API Analytics platform are key for any platform company that wants to gain insights into their API and platform usage. These insights can be leveraged by product owners, growth teams, developer relations, and more to make more strategic decisions based on the raw health of your platform business rather than just gut feelings. However, many API platforms have a very high volume of API calls per day. This volume creates a set of unique challenges when designing an analytics system that scales without crippling their platform or having sticker shock when looking at their cloud vendor’s bill. This post goes into some of the inner workings of how we designs Moesif’s API analytics platform to handle companies with billions of API calls a day.
Designing for scale starts with a well-designed agent to collect metrics from various applications and send to your analytics platform. Since the agent or SDK is embedded in your application, a poorly designed one could cripple your core services if your analytics service gets overloaded. In order to prevent this, your agent should have automatic fail safes and kill switches.
For starters, the agent should collect any metrics asynchronous from your core application code and should sit out-of-band, This way, even if your analytics service is down for extended periods of time, your application availability is not affected. Ensure any errors in processing metrics data are handled and not propagated back to the application itself. Since you’ll be collecting metrics asynchronously, you’ll want to leverage local queuing. This can be done in memory or to disc depending on the data consistency required. Keep in mind though, any resources that need to be allocated locally such as memory or disc required for a queue needs to be constrained. Otherwise, a queue could continue to grow without bounds if your analytics service goes down for an extended period of time eventually causing the process to run out of memory and crash. One way to solve this via fixed queue size and drop older events.

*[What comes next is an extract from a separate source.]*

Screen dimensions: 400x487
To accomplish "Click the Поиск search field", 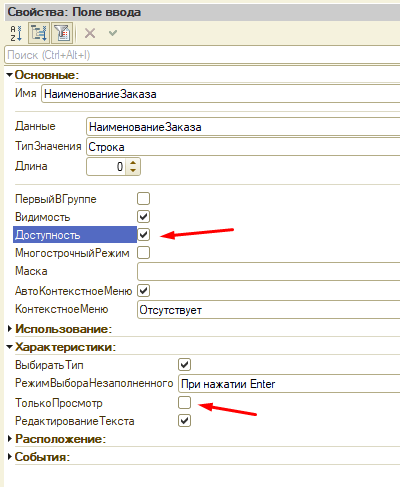I will click(x=202, y=55).
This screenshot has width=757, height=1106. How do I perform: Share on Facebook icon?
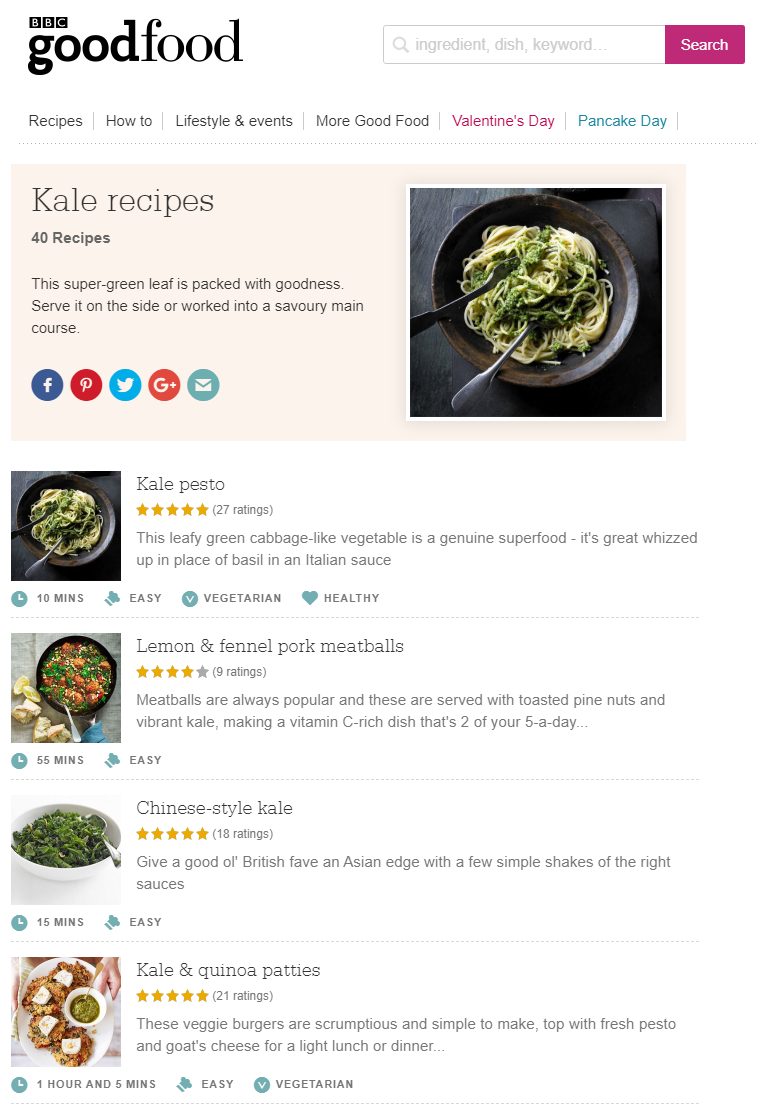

Dropping older events during a network disconnect means you sacrifice consistency for availability, a key pillar of Brewer’s CAP theorem which is usually referenced in when discussing distributed data stores, but is applicable here also. Queueing also enables you to batch events which reduces network overhead.
For more info, read Best practices for building SDKs for APIs
If your API is processing billions of API calls a day, even with queueing and batching, you may quickly exceed your compute and and storage requirements. The compute cost to run such a system could easily be in the hundreds of thousands or millions of dollars a year. One way to reduce this pressure is via a smart sampling algorithm. While a rudimentary algorithm that consistently chooses a random percentage of events to log vs drop may work for the short term, this can heavily reduce the usefulness of your analytics system. This is because most products exhibit a power law curve when it comes to customer usage. Your top 20% of customers will create 80% of your traffic. This also means you have a long tail of customers that send very little traffic. Heavily sampling customers who send very little data in the first place can create distorted views of your customer journey.
One way to reduce this issue is by implementing a more intelligent sampling scheme. One way is sample on a per user or per API key basis. For example, any user who is a top 20% customer will have a sample rate of 10% whereas the rest of your customers will have a sample rate of 100% (i.e. capture all activity). This means you need a mechanism to propagate the sample rates to your agent.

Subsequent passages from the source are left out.